Records from a dataset
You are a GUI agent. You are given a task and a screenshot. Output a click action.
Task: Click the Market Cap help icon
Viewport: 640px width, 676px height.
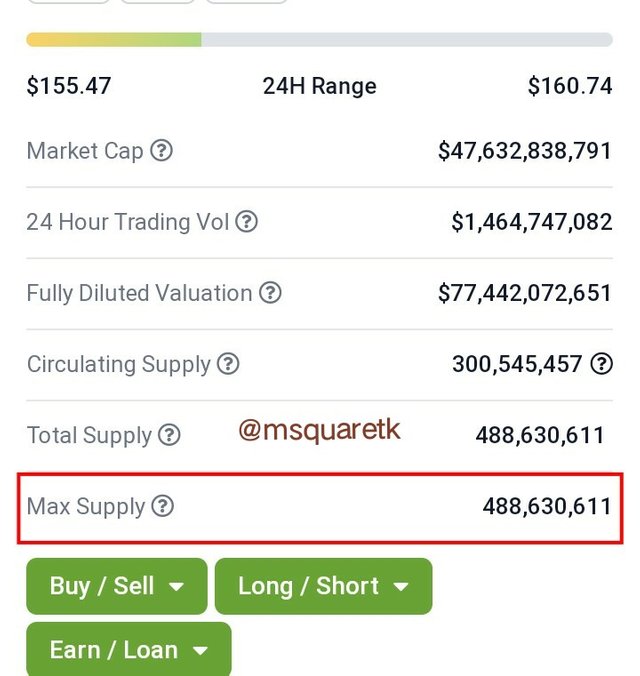(x=161, y=150)
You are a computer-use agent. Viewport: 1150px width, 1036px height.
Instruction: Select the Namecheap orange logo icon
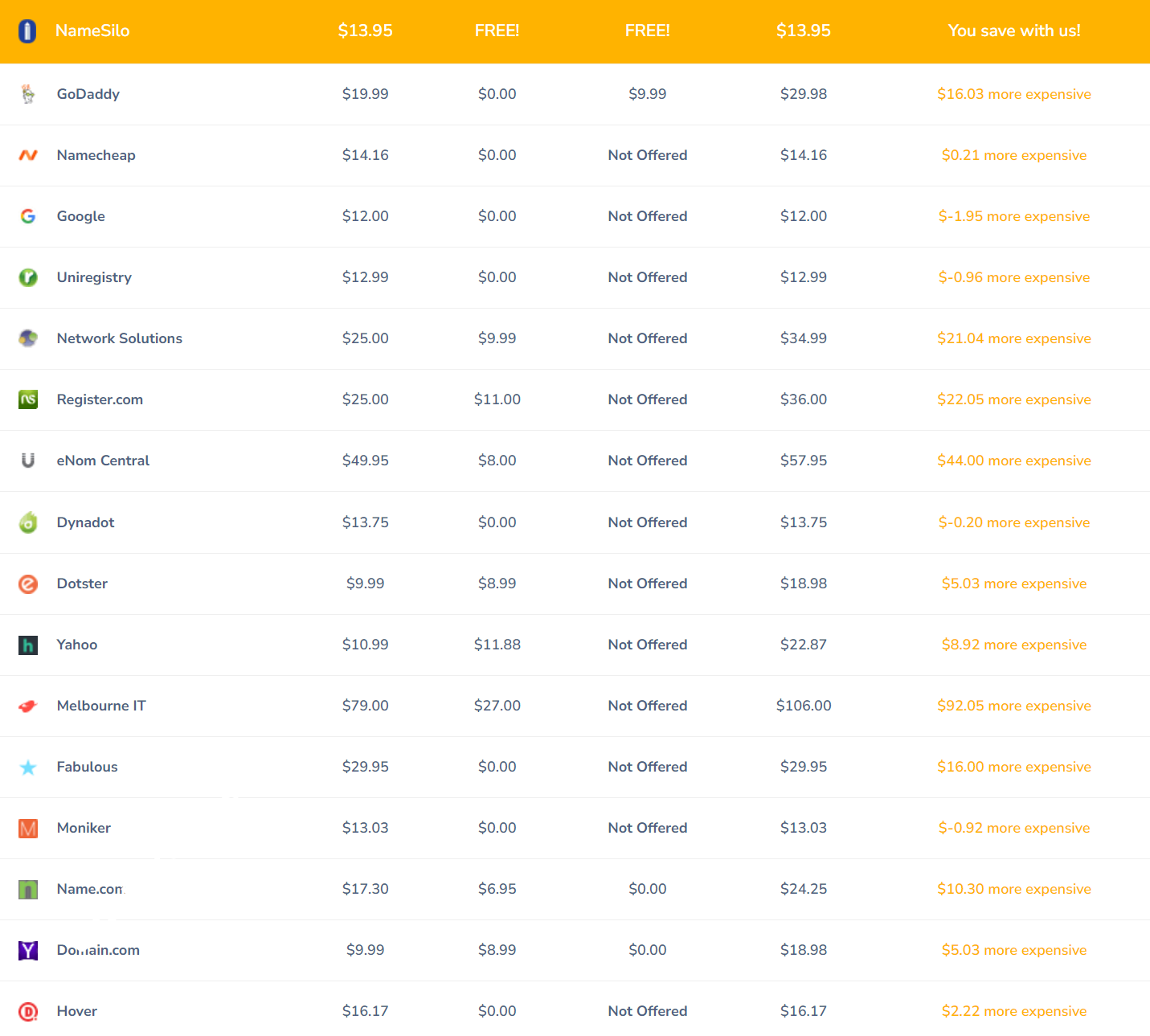(x=28, y=155)
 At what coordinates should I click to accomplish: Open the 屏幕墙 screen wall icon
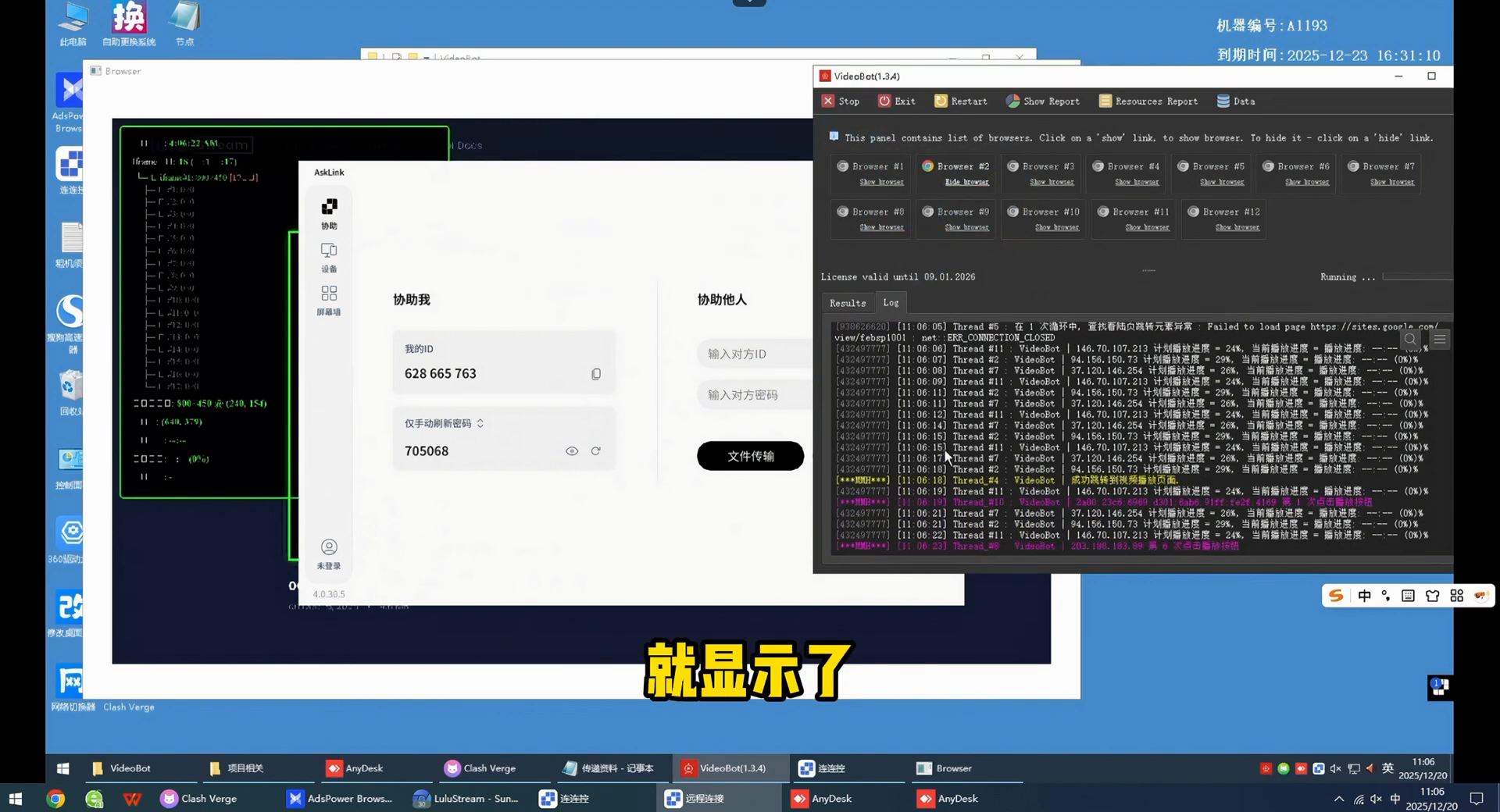click(x=329, y=300)
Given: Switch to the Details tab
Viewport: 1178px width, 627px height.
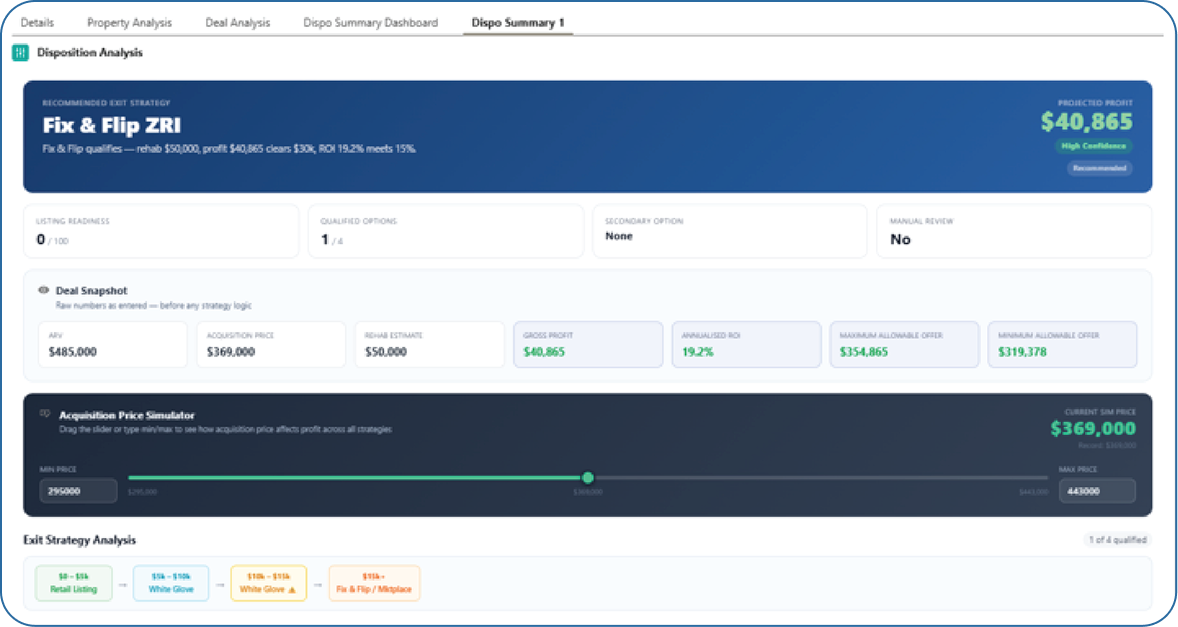Looking at the screenshot, I should [x=37, y=21].

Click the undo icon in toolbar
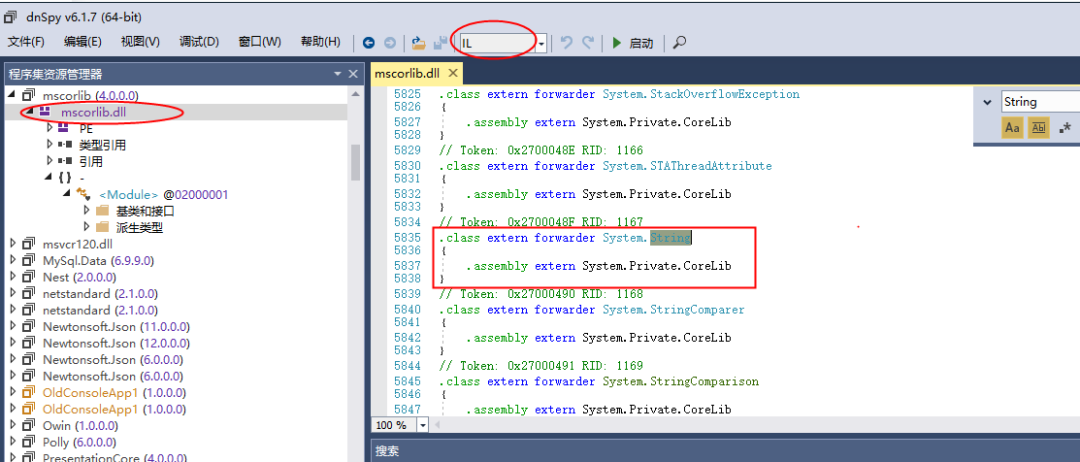[x=567, y=43]
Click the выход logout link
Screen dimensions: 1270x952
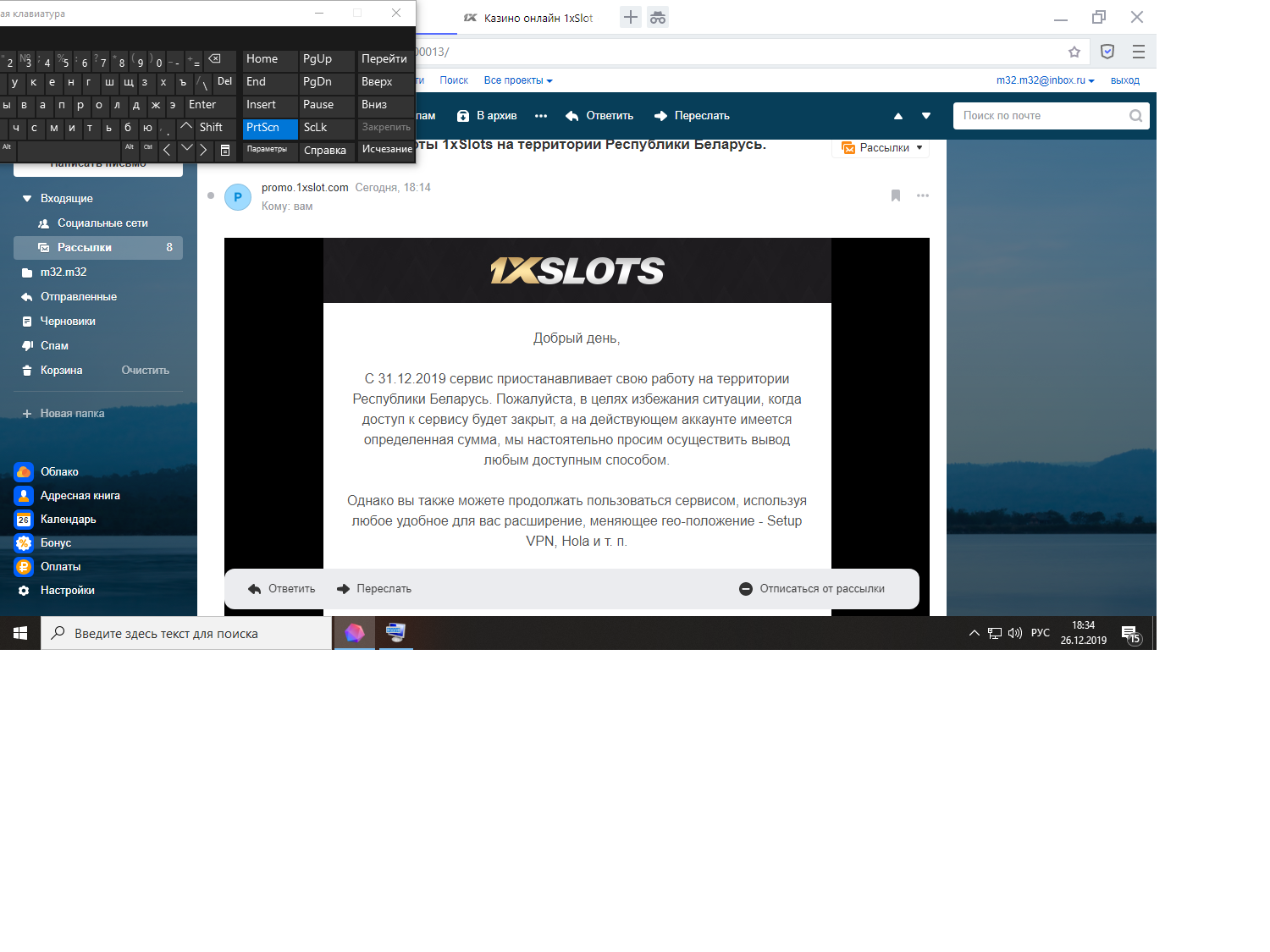coord(1124,80)
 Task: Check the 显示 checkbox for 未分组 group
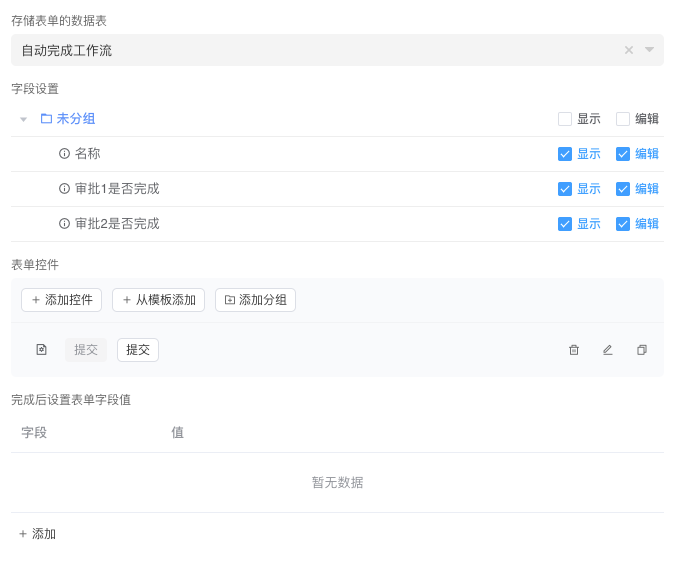click(x=565, y=119)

Work required
With all pictures excluded, output exactly the lines from the one containing "At what coordinates" through the final line of the entries, inclusive.

Response to the exercise
 At what coordinates should I click to accomplish: Open the 屏幕墙 screen wall icon
click(x=329, y=300)
Given: Switch to the Details tab
Viewport: 1178px width, 627px height.
Looking at the screenshot, I should [x=37, y=21].

Click the undo icon in toolbar
[x=567, y=43]
Click the выход logout link
Screen dimensions: 1270x952
coord(1124,80)
 Task: Check the 显示 checkbox for 未分组 group
click(x=565, y=119)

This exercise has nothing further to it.